### EXERCISE REQUIREMENTS
Pick up the interview text below about leadership at Bajaj after its last sentence and continue it, leaving the data that follows untouched.

Another unique situation was to work at cost, quality and volume even in a scenario where demand for Bajaj vehicles far outstripped supply and many sins could have easily been swept under the carpet. Building corporate agility without market pressures on you was a nice but difficult task. In the ’70s and ’80s, Bajaj scooters had an eight- to 10-year delivery period, resulting in market premium for Bajaj vehicles. This naturally encouraged workmen to ask for more wages and vendors for higher prices, saying all that you have to do is increase your vehicle prices which would not be a problem in these market conditions. The supply was restricted due to the government policy which was socialistic and limited every company to a licensed manufacturing capacity. The only country in the world to do so.
Q. Tell us about the need to toe the ‘innovation’ line at all times in order to build an institution. What role does innovation play in building a successful organisation?
In business, one has to stand on one’s own legs. If you cannot develop products or services, you don’t earn the right to participate in that business.
In those old days, when the political environment forced technology owners to barter their intellectual properties (IPs) for market entry compelled by country regulations, things could change overnight (like it happened when Mrs Indira Gandhi cut off all foreign technical collaborations in 1971). Cultivating a culture of development was a challenge. Conscious efforts at this enabled Bajaj to continue producing scooters and three-wheelers, even after the Piaggio collaboration was foreclosed by government policy.
Our own developed products like the Rear Engine Autorickshaw (RE has now become the brand name) and M80 Step Through helped breed the culture of own development.
In today’s open world, no innovation ability means endgame for businesses. We have seen many big names vanish already.
Q. You had to deal with a labour strike only once. What advice would you give aspiring business leaders regarding managing the human asset of a business?
I have had to face labour situations a few times, but a serious labour strike only once. That was in the ’70s when we demanded productivity linkage in return for a good jump in pay. It was probably an industry first, and even the first time in India. But after a couple of months, there was realisation among the workmen that one has to first create more and then take home more.
It was also my policy to be fair, but firm. This combination works well and when deployed consistently, makes for easier management of human relationships.
These days, the paradigm has changed even further. Competition has taught one and all the relevance of continuous improvement. Workforce has become an important stakeholder, responsibly participating in corporate goals.
Q. How should entrepreneurs approach challenges created by external factors beyond their control?
The best way to withstand external pressures is to become internally strong. There are going to be so many factors outside one’s control impacting your business.
Specialisation, sticking to one’s knitting, focus, seeking exposure to competitive market-play, brand-building and standing by brand values on the front end and continuous improvement at the backend are vital.
One must remember it is not the strongest that survives, but the one that can adapt best.
Q. What are some of the most significant values that a leader must possess?
Respect and emulation can only be earned, never commanded. One has to lead by example. Tougher the time, more the onus on the leader.
Integrity and courage to say ‘no’ to unreasonable requests are important attributes of a leader.
Right-manning for desired result and encouraging dissent and meritocracy transparently are leadership hallmarks.
Q. What are the entrepreneurial qualities you are looking for in an emerging leader?
One would need to spend time with the person to be able to judge her/him. I would look for qualities mentioned in my answer to the above question. He should also have the ability to identify business drivers and visualise future scenarios.

### DATASET EXTRACT
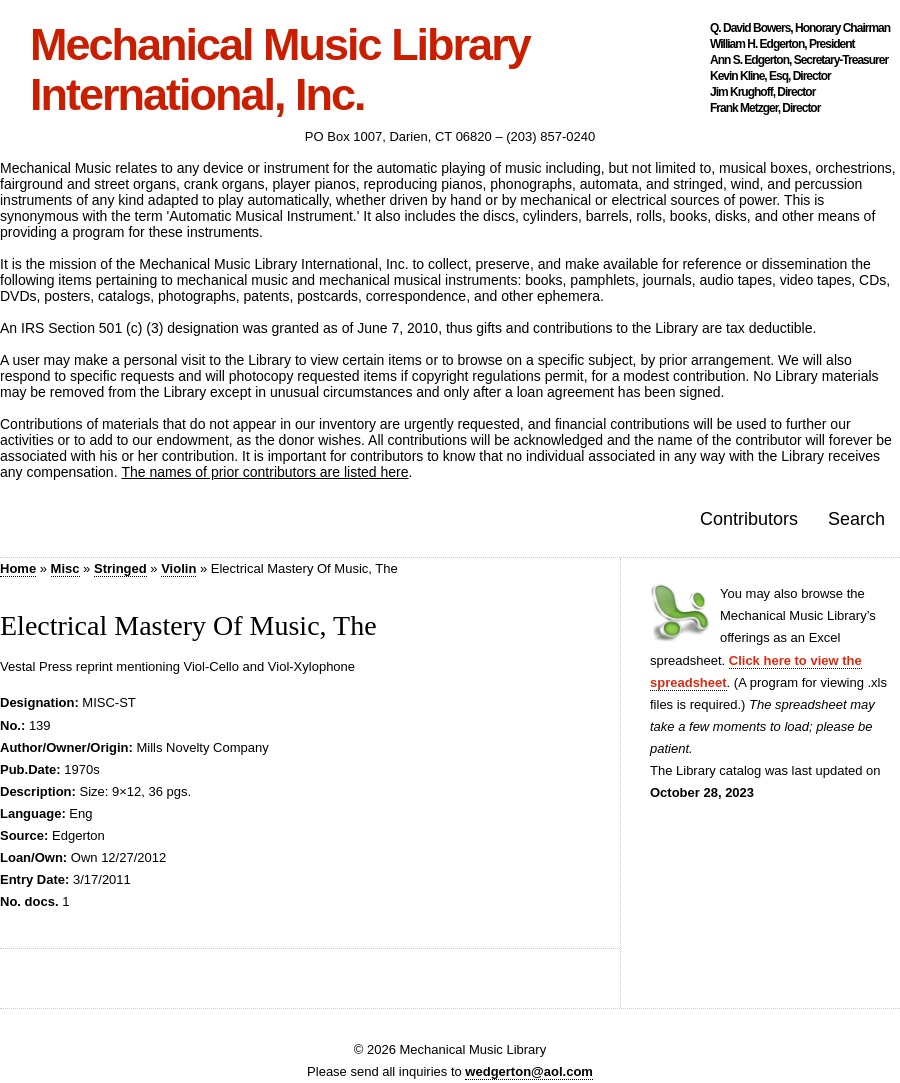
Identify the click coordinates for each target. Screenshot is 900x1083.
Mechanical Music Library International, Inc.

### RESULT
Q. A quote by you has stuck with me: “Listen effectively, think like an entrepreneur, go for multi-tasking and combine hard work with smartness.” Please expand on this thought. In your opinion, what lessons in entrepreneurship can a B-school never teach you?
What you quote may have been mentioned by me in different articles/speeches.
When I speak to students in schools and colleges, I emphasise that they must choose to work in the field for which they have passion. In today’s competitive world, if you are in a field that you are not really passionate about, the other person who is passionate about what he is doing will overtake you even if he is only as bright as you are.
For an entrepreneur, my advice is traditional. Leadership means that there is no substitute for excellence, no tolerance of mediocrity and no compromise with integrity. The higher one is on the ladder, the more integrity becomes the single-most important attribute. Another attribute is courage to face unpleasant situations and to say ‘no’ when unreasonable and wrong requests are made to you. I have referred to this earlier also.
‘Passion and Patience are Key Traits in a Good Businessman’
Chairman, RP-Sanjiv Goenka Group
Q. How important are ethics for sustained growth? What are the other factors you would attribute to both your own and your group’s success?
The family has survived for two centuries in business and unless you have a sustained acumen for values and ethics, you can’t survive that long... we believe in being fair, honest and transparent. Success is yet to come, but I think there has been hard work, there has been passion which is shared by all the people who work for us, and there is a very strong desire to excel.
Q. What are the important traits in a good entrepreneur or a leader? What are the greatest challenges you have faced and lessons you have learnt while setting up the RP-Sanjiv Goenka Group?
The traits I consider important in a good entrepreneur: One is passion; second is the ability to listen; and third is the ability to be firm in decision-making. There have been many challenges and I think there are many lessons to be learnt—one of the biggest lessons is that of patience, all new ventures will take decades of nurturing.
Q. Have there been any significant challenges that you faced in the initial period? What are the key learnings from those phases?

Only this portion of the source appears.